* Task to carry out *
Write out precisely the lines beginning with the line that contains "Products (395, 1286)" and ending with the last line of the entries, and no other lines.

[Provided records]

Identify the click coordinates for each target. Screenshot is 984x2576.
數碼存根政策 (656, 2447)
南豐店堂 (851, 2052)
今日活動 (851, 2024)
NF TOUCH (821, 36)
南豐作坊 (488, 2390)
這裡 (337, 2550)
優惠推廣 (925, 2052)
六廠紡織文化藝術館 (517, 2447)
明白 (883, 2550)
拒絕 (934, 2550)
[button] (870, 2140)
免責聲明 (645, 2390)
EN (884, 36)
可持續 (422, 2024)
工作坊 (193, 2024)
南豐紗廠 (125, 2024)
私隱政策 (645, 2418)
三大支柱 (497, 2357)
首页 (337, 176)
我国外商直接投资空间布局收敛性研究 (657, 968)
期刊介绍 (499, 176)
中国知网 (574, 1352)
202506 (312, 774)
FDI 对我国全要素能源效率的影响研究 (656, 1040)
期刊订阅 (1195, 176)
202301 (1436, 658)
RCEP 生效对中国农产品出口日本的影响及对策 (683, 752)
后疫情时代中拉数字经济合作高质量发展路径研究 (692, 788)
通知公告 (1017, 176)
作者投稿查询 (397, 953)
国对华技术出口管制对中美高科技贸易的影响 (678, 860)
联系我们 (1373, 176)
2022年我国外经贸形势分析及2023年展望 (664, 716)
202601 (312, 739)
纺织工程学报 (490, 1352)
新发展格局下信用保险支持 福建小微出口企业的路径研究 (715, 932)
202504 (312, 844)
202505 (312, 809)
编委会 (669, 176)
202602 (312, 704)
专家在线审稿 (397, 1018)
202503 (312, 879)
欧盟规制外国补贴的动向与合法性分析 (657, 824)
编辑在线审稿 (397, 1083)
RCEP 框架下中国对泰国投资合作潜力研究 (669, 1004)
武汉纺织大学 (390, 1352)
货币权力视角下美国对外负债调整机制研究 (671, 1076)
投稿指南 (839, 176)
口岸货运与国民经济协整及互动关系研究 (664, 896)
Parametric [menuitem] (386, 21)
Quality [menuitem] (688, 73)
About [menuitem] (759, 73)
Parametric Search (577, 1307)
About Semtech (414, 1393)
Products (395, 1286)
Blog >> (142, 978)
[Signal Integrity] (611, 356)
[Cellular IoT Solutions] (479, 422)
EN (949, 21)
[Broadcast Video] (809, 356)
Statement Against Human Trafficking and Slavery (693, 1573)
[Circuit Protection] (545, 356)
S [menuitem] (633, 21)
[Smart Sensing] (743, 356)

[/Provided records]

* Answer to this task *
Products (395, 1286)
Blog >> (142, 978)
[Signal Integrity] (611, 356)
[Cellular IoT Solutions] (479, 422)
EN (949, 21)
[Broadcast Video] (809, 356)
Statement Against Human Trafficking and Slavery (693, 1573)
[Circuit Protection] (545, 356)
S [menuitem] (633, 21)
[Smart Sensing] (743, 356)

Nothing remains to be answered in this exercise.